Analysis of thermal properties of wheelchair cushions with thermography.

Thermal properties of wheelchair cushions have been traditionally studied with thermistor probes, which provide temperature values of limited areas (spot analysis). In this paper, we describe a novel procedure based on thermography for assessing the distribution of temperature over the entire surface of wheelchair cushions. The thermal transient during contact with the body (heating phase) and after use (cooling phase) is considered. The procedure was tested in four different seat cushions (with a gel pad, air-filled cells, gel-filled bubbles and foam-filled bubbles) used by a normal subject. Observed results were compatible with the predicted outcomes based on an analysis of the materials and structures.

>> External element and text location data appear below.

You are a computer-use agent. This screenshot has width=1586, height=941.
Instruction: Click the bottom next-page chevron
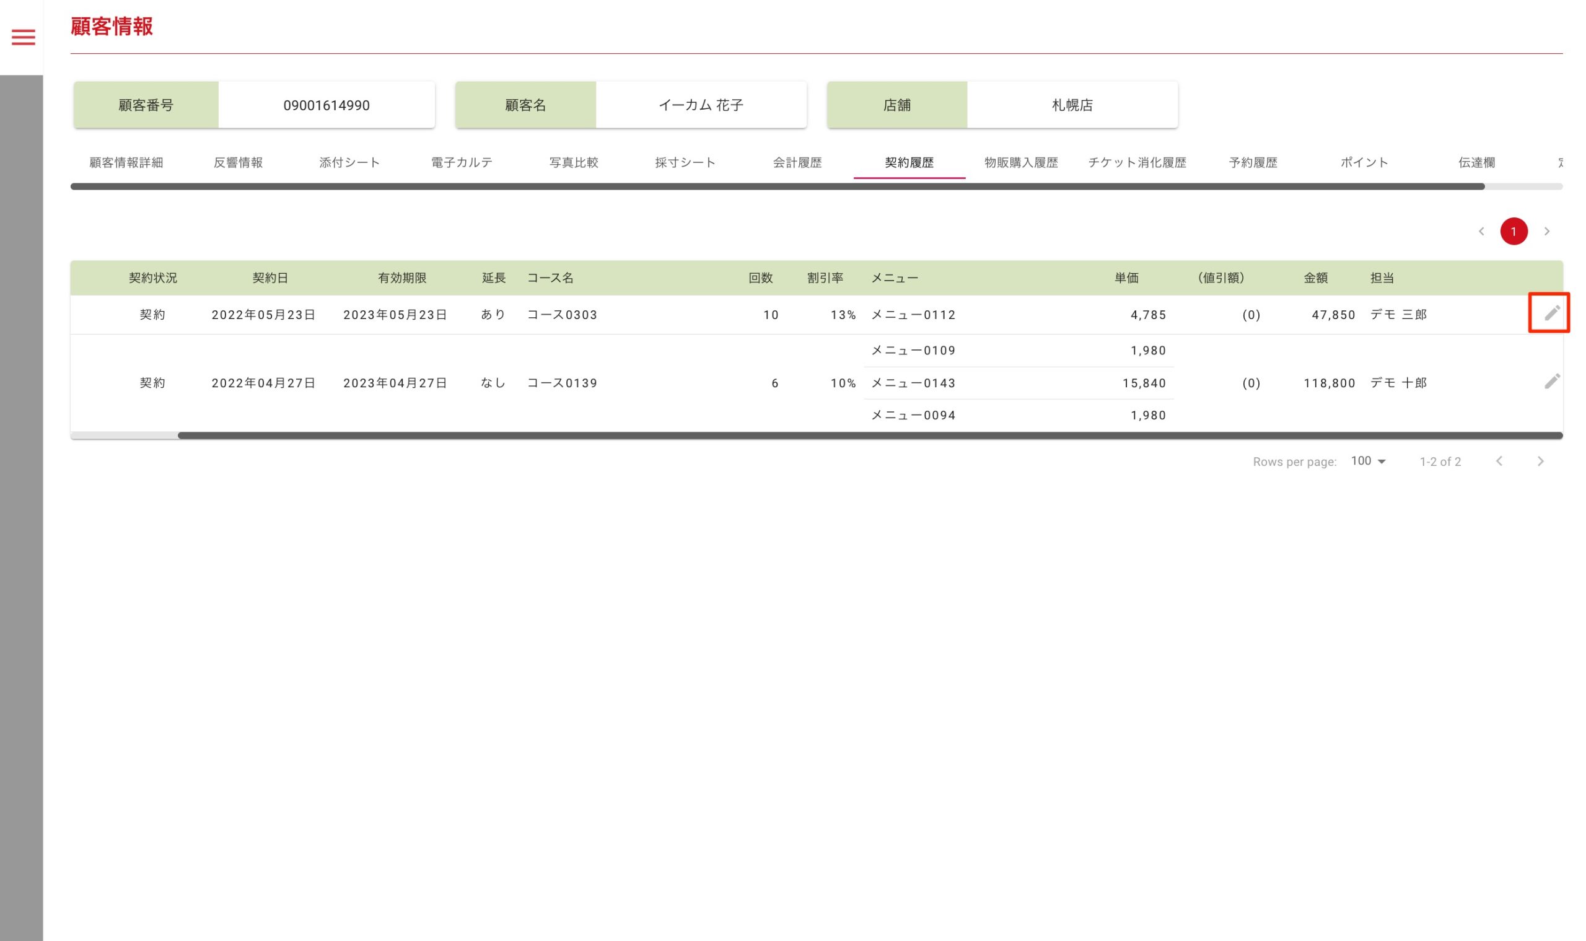pyautogui.click(x=1540, y=462)
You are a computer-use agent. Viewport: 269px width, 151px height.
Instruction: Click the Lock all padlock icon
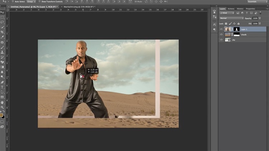point(239,23)
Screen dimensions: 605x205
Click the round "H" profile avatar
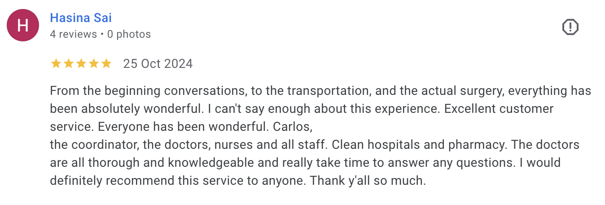(x=23, y=26)
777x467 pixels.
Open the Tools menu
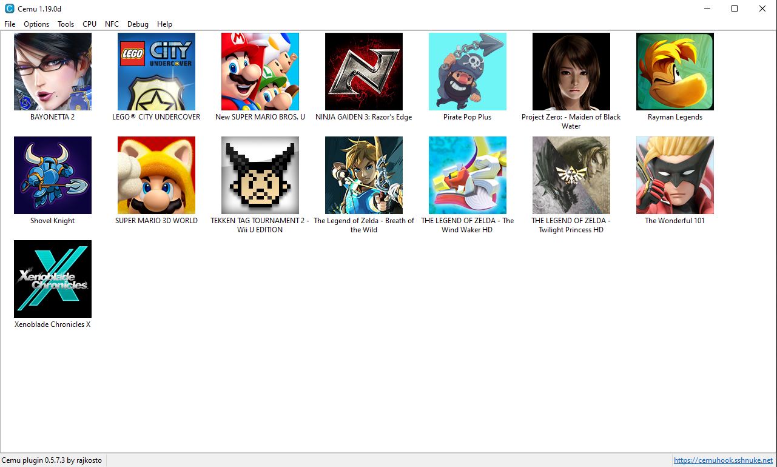click(66, 24)
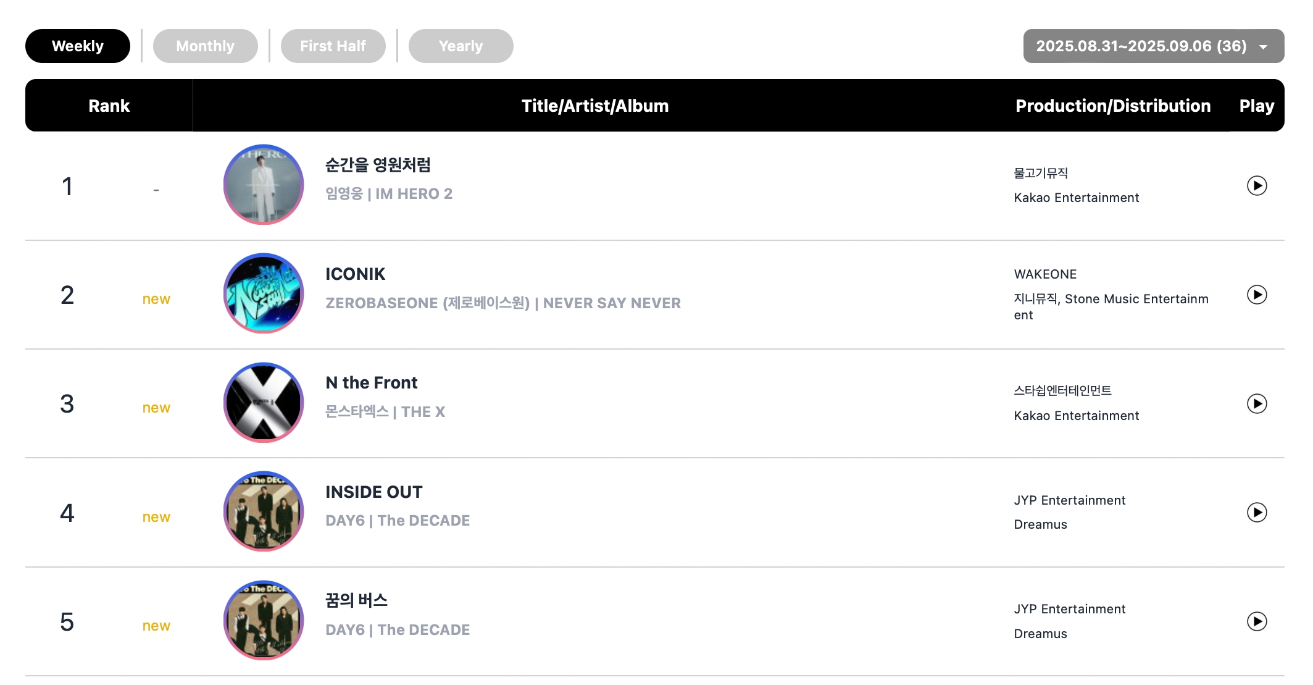Expand the week date range dropdown
This screenshot has width=1313, height=685.
[1153, 46]
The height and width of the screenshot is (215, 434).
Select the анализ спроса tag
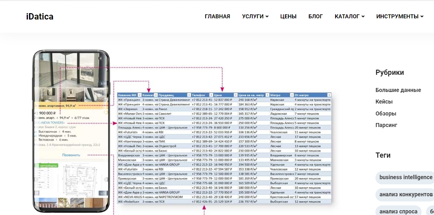398,211
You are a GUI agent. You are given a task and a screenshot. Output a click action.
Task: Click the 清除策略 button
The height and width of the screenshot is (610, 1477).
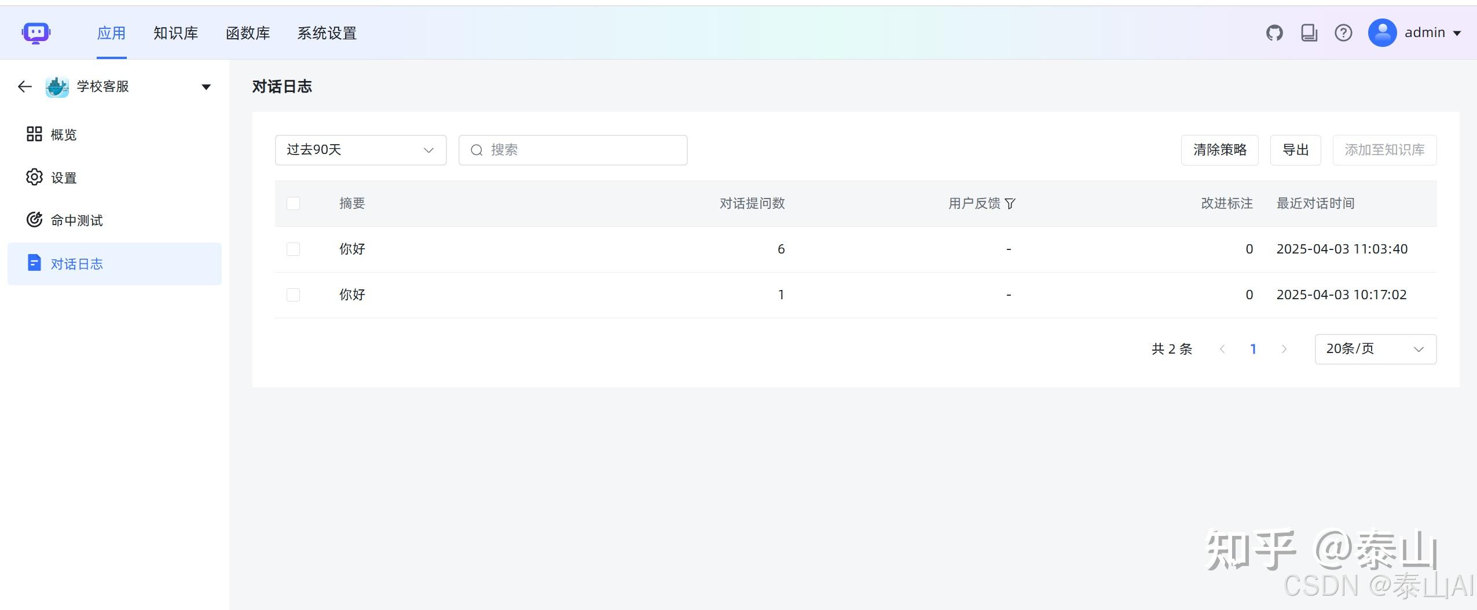coord(1220,150)
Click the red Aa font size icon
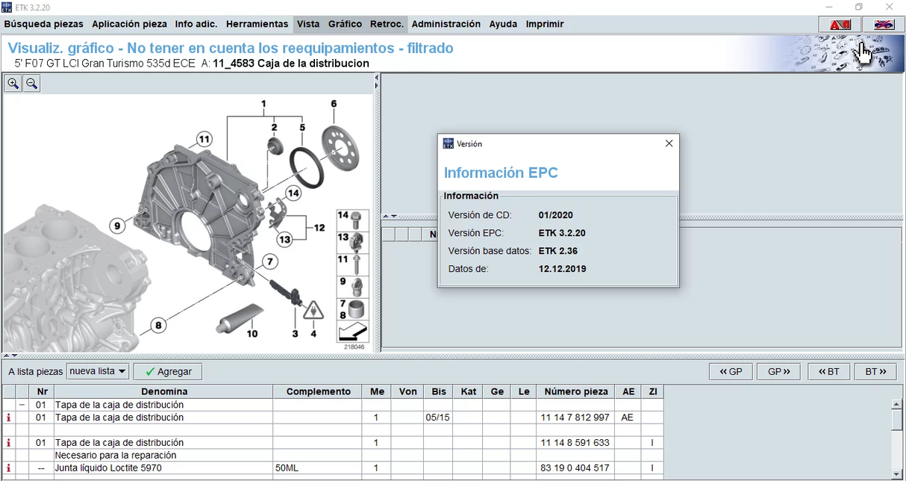The image size is (906, 481). (x=840, y=25)
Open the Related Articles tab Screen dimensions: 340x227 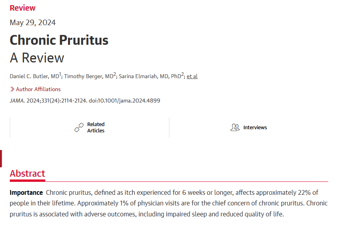[90, 127]
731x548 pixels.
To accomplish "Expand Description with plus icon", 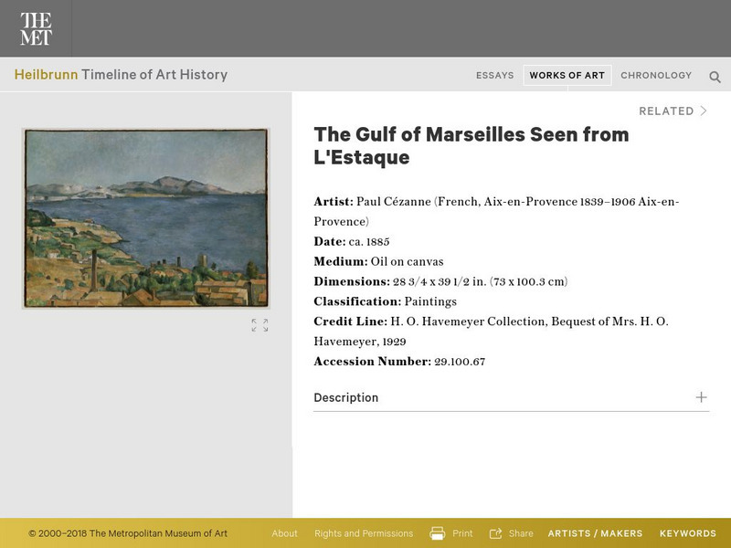I will (x=701, y=397).
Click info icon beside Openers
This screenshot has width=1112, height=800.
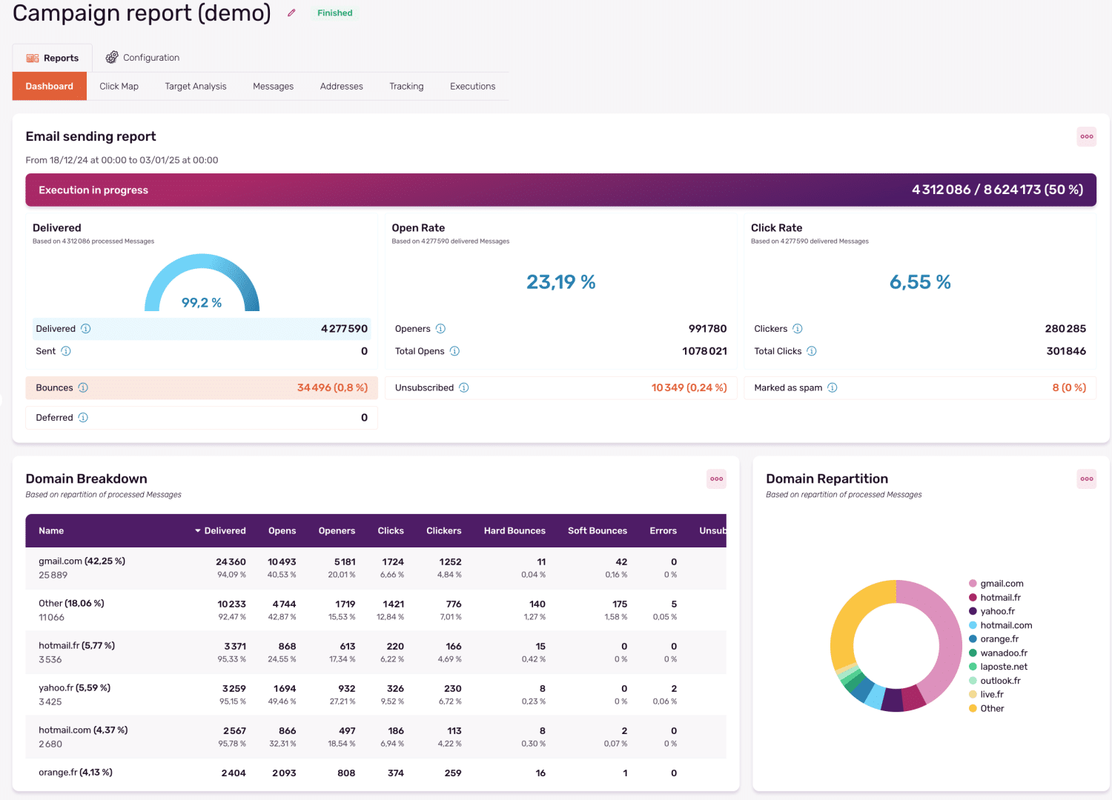(440, 329)
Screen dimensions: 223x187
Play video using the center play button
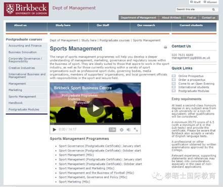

Specifically: (i) air-filled cushions exhibited the fastest thermal transients, gel cushions the slowest transients, while cushions with a mixed structure exhibited intermediate behaviour; (ii) cushions made from flat surfaces of foam exhibited the highest peak temperatures (30.8 degrees C) as compared to those with air-filled cells (30.35 degrees C) or bubble-shaped surfaces (29.7 degrees C); (iii) the average temperature under the thighs was significantly higher than that under the ischiatic area in all cushions (29.6 degrees C compared with 28.7 degrees C, p < 0.05). It is shown that the present method can be used to differentiate between different cushions. Although the 'macro-analysis' inherent in thermography appears to be suited for improving cushion design, this approach should be further investigated to determine its reliability.